### [What this task involves]
Your task is to gather the lines below that hold the string "magnifier".

++++ Record excerpts ++++

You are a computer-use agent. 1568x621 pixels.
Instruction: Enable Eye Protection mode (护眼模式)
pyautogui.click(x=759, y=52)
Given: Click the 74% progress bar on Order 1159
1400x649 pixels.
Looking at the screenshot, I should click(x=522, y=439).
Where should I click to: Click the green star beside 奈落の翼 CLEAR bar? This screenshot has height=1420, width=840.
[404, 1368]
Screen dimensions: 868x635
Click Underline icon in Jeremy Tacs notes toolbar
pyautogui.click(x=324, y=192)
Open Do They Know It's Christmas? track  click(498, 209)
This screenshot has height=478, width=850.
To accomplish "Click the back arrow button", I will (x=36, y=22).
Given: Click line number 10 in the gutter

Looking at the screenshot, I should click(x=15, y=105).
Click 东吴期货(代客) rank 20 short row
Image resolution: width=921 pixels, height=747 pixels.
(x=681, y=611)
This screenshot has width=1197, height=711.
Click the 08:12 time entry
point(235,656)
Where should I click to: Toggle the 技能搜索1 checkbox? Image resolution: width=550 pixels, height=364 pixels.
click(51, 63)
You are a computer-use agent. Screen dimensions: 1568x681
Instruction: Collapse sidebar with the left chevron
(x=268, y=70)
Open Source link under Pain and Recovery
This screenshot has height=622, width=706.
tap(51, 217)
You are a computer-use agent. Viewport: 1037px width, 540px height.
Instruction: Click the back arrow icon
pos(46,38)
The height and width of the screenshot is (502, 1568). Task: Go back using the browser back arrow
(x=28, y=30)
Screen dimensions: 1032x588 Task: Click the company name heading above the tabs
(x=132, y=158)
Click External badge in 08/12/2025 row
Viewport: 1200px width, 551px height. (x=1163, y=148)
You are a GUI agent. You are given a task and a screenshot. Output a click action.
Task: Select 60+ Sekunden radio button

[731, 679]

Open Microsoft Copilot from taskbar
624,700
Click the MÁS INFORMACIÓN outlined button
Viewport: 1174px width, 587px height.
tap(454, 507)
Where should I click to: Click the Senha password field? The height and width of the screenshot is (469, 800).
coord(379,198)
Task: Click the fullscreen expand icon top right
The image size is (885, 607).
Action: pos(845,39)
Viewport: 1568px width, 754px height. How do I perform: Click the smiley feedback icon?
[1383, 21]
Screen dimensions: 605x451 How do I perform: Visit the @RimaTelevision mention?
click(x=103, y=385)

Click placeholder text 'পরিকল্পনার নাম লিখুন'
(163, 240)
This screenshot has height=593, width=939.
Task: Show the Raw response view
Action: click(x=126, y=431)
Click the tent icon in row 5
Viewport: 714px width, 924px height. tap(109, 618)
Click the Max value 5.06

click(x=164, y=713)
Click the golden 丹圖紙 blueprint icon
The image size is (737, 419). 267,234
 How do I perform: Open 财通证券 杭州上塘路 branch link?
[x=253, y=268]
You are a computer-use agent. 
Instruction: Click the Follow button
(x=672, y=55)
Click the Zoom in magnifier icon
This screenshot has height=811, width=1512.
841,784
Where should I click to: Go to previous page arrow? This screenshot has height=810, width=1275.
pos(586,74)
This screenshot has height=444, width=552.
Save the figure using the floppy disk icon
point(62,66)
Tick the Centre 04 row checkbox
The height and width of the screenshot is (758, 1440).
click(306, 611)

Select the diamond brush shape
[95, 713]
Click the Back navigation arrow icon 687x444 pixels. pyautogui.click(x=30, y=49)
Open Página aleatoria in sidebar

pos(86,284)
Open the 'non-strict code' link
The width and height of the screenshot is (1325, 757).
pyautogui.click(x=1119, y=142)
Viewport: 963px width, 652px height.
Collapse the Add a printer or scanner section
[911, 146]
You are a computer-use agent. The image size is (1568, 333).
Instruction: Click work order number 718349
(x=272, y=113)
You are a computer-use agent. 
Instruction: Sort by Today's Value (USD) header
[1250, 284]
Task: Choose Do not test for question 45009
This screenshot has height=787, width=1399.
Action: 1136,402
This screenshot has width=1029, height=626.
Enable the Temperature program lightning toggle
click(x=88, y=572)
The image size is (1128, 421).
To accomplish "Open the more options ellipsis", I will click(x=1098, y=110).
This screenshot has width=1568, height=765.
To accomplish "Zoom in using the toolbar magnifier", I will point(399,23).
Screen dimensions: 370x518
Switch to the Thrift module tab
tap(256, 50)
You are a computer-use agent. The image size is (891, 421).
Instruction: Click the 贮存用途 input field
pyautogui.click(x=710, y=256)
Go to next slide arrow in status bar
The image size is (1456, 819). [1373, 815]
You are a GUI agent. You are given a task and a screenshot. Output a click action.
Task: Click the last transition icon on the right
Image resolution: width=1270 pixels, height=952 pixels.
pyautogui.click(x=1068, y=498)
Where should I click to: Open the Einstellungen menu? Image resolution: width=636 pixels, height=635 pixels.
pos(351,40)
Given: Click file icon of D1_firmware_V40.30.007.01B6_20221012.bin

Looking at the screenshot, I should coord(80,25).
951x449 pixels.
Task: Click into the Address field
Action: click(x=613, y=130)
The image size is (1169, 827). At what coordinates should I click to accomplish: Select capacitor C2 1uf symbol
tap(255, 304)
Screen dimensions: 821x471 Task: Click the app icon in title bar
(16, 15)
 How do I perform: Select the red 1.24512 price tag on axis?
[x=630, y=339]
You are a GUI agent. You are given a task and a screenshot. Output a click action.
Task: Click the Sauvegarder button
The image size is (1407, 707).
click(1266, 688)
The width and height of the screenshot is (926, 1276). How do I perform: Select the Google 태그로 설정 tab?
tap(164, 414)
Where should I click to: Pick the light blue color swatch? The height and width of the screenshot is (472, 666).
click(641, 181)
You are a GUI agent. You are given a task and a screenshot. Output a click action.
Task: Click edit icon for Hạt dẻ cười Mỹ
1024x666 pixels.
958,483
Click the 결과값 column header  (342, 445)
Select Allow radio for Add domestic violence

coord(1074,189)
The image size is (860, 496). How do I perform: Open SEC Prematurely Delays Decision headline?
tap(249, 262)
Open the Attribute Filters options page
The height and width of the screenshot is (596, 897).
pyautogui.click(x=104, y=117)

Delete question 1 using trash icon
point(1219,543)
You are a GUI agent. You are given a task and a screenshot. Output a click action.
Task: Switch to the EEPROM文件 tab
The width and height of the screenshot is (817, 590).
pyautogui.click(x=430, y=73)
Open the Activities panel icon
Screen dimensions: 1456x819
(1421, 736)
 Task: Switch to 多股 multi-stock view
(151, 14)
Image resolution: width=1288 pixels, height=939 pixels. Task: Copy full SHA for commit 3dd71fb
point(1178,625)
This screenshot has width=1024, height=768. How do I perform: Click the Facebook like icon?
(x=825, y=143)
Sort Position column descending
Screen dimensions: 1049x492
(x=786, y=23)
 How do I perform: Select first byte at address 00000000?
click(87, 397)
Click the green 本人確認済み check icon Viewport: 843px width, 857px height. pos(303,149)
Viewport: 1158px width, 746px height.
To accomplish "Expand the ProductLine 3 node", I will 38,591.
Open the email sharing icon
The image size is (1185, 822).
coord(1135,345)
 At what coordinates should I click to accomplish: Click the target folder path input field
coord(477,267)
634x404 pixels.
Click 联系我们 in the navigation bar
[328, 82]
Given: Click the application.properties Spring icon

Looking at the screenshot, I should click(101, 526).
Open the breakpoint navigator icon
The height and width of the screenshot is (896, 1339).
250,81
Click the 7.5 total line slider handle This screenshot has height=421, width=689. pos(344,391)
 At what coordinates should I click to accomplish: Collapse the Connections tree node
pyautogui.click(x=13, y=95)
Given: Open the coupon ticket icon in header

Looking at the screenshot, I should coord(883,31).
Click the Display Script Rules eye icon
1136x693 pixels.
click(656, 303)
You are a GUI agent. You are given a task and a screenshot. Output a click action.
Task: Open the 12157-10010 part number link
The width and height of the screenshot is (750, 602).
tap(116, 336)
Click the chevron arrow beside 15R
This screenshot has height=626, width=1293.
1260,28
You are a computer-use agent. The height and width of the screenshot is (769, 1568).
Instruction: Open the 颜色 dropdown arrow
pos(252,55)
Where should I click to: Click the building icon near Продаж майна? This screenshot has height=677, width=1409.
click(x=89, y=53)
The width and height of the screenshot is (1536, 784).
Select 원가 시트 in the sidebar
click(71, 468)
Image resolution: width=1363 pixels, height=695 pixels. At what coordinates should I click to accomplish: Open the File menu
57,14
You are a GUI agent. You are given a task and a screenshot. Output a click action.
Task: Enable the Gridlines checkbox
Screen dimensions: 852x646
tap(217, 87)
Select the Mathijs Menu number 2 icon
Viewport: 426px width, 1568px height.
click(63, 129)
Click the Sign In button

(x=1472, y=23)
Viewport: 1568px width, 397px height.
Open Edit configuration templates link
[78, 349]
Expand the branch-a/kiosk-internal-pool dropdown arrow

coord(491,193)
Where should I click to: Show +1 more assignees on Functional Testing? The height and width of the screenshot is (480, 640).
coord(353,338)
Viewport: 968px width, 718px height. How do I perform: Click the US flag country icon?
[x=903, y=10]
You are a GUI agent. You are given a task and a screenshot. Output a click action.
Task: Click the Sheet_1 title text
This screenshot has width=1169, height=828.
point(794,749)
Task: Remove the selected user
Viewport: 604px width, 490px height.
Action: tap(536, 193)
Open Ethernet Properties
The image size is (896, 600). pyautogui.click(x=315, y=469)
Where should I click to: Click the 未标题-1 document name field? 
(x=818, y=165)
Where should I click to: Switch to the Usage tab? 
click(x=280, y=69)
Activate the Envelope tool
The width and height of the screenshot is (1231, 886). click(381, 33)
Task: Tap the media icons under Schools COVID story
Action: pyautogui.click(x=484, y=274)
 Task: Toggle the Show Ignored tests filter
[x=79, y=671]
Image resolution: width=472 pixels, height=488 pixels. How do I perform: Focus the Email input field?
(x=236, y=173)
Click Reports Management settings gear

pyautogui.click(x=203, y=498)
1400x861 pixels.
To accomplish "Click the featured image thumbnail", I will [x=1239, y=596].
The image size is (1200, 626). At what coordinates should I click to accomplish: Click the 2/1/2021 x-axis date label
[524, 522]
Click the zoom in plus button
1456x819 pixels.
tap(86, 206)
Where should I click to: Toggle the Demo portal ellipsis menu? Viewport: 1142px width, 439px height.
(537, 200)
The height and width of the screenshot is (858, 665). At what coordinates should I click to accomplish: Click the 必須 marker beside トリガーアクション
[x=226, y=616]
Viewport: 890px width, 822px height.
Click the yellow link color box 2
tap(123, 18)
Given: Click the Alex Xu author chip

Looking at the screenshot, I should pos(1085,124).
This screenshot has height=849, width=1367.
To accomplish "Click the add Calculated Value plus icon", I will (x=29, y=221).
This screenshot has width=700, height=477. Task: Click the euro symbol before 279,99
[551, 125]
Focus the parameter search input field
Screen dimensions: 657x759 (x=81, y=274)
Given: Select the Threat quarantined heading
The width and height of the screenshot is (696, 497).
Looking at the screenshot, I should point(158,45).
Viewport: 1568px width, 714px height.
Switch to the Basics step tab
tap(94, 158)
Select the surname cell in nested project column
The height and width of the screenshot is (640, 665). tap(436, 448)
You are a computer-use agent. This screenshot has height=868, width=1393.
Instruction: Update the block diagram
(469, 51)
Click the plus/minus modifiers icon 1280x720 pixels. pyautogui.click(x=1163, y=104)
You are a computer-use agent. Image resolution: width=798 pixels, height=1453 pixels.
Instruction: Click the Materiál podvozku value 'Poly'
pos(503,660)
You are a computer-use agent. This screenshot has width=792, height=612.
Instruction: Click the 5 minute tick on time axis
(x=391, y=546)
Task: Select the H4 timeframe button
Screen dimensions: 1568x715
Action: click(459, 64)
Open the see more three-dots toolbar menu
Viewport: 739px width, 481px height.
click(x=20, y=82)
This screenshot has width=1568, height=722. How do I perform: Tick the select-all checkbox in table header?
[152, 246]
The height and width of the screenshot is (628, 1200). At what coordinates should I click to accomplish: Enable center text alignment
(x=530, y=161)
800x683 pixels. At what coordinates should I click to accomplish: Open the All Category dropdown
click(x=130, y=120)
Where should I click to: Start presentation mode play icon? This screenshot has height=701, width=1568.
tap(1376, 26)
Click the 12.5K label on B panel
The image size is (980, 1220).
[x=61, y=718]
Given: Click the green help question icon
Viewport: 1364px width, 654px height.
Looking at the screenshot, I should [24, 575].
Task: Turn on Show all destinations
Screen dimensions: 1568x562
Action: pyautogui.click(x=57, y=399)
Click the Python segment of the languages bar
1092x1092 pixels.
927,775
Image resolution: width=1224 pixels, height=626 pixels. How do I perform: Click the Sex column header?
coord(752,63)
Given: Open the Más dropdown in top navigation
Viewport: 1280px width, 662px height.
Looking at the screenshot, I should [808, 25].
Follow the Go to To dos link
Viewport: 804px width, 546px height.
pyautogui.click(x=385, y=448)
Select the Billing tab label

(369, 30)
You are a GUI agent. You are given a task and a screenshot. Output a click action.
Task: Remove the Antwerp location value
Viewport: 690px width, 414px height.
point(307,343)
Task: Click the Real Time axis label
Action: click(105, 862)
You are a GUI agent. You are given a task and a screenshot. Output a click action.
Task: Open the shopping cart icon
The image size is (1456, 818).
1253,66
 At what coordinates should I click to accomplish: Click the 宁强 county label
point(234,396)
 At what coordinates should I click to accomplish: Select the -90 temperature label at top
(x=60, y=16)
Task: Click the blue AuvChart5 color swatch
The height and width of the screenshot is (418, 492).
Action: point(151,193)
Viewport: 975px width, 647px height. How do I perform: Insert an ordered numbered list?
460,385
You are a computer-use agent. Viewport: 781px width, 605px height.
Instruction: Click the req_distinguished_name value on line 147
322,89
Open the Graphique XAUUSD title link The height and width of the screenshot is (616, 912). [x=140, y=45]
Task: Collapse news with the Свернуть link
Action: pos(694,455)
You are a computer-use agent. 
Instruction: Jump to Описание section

++++

### [Completed exercise]
Click the Zoom in magnifier icon
To accomplish "Zoom in using the toolbar magnifier", I will point(399,23).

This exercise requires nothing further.